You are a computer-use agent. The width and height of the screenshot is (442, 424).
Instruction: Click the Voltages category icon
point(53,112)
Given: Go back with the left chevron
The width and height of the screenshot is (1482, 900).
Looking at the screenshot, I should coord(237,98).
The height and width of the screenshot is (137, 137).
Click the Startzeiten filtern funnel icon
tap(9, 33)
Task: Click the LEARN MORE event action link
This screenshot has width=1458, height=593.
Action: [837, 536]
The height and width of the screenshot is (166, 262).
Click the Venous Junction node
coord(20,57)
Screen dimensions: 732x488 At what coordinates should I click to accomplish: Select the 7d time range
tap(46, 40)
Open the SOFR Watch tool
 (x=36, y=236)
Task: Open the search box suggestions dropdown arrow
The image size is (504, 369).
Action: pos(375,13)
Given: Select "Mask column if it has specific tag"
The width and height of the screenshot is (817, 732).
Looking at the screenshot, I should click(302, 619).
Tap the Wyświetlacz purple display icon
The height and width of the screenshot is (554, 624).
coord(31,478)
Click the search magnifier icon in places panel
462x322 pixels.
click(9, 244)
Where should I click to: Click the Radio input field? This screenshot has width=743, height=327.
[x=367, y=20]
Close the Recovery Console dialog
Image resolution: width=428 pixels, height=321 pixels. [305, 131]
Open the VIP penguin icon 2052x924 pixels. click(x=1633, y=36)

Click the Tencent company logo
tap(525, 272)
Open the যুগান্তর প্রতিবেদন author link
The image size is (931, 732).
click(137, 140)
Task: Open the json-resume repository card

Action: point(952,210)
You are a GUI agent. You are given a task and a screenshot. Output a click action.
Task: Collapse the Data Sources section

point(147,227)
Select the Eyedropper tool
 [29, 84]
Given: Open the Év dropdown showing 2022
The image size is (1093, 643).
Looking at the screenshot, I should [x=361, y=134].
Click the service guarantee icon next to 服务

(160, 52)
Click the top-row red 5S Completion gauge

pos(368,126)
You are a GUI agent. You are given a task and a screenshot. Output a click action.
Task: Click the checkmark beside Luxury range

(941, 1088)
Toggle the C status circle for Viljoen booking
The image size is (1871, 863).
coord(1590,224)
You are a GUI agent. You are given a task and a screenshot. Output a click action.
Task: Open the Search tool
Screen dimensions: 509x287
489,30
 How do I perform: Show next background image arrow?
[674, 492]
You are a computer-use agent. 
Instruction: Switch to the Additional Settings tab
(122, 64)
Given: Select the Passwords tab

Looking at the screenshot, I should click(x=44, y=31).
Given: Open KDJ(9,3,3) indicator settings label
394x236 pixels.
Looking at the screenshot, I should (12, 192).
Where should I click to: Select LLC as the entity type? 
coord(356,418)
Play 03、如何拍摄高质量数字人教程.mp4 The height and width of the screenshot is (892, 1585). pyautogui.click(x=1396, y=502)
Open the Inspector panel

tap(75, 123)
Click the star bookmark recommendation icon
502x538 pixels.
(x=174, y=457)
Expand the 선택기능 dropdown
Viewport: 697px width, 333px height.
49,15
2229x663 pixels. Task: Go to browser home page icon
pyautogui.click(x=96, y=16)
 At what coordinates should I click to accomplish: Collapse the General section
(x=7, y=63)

══════════

Activity :: Each line of the listing must be output once more, exactly as shown above.

Problem solution ::
You are a computer-use agent. The width and height of the screenshot is (442, 424).
Instruction: Click the Voltages category icon
point(53,112)
Given: Go back with the left chevron
The width and height of the screenshot is (1482, 900).
Looking at the screenshot, I should coord(237,98).
The height and width of the screenshot is (137, 137).
Click the Startzeiten filtern funnel icon
tap(9, 33)
Task: Click the LEARN MORE event action link
This screenshot has width=1458, height=593.
Action: [837, 536]
The height and width of the screenshot is (166, 262).
Click the Venous Junction node
coord(20,57)
Screen dimensions: 732x488 At what coordinates should I click to accomplish: Select the 7d time range
tap(46, 40)
Open the SOFR Watch tool
 (x=36, y=236)
Task: Open the search box suggestions dropdown arrow
The image size is (504, 369).
Action: pos(375,13)
Given: Select "Mask column if it has specific tag"
The width and height of the screenshot is (817, 732).
Looking at the screenshot, I should click(302, 619).
Tap the Wyświetlacz purple display icon
The height and width of the screenshot is (554, 624).
coord(31,478)
Click the search magnifier icon in places panel
462x322 pixels.
click(9, 244)
Where should I click to: Click the Radio input field? This screenshot has width=743, height=327.
[x=367, y=20]
Close the Recovery Console dialog
Image resolution: width=428 pixels, height=321 pixels. [305, 131]
Open the VIP penguin icon 2052x924 pixels. click(x=1633, y=36)

Click the Tencent company logo
tap(525, 272)
Open the যুগান্তর প্রতিবেদন author link
The image size is (931, 732).
click(137, 140)
Task: Open the json-resume repository card

Action: point(952,210)
You are a GUI agent. You are given a task and a screenshot. Output a click action.
Task: Collapse the Data Sources section

point(147,227)
Select the Eyedropper tool
 [29, 84]
Given: Open the Év dropdown showing 2022
The image size is (1093, 643).
Looking at the screenshot, I should [x=361, y=134].
Click the service guarantee icon next to 服务

(160, 52)
Click the top-row red 5S Completion gauge

pos(368,126)
You are a GUI agent. You are given a task and a screenshot. Output a click action.
Task: Click the checkmark beside Luxury range

(941, 1088)
Toggle the C status circle for Viljoen booking
The image size is (1871, 863).
coord(1590,224)
You are a GUI agent. You are given a task and a screenshot. Output a click action.
Task: Open the Search tool
Screen dimensions: 509x287
489,30
 How do I perform: Show next background image arrow?
[674, 492]
You are a computer-use agent. 
Instruction: Switch to the Additional Settings tab
(122, 64)
Given: Select the Passwords tab

Looking at the screenshot, I should click(x=44, y=31).
Given: Open KDJ(9,3,3) indicator settings label
394x236 pixels.
Looking at the screenshot, I should (12, 192).
Where should I click to: Select LLC as the entity type? 
coord(356,418)
Play 03、如何拍摄高质量数字人教程.mp4 The height and width of the screenshot is (892, 1585). pyautogui.click(x=1396, y=502)
Open the Inspector panel

tap(75, 123)
Click the star bookmark recommendation icon
502x538 pixels.
(x=174, y=457)
Expand the 선택기능 dropdown
Viewport: 697px width, 333px height.
49,15
2229x663 pixels. Task: Go to browser home page icon
pyautogui.click(x=96, y=16)
 At what coordinates should I click to accomplish: Collapse the General section
(x=7, y=63)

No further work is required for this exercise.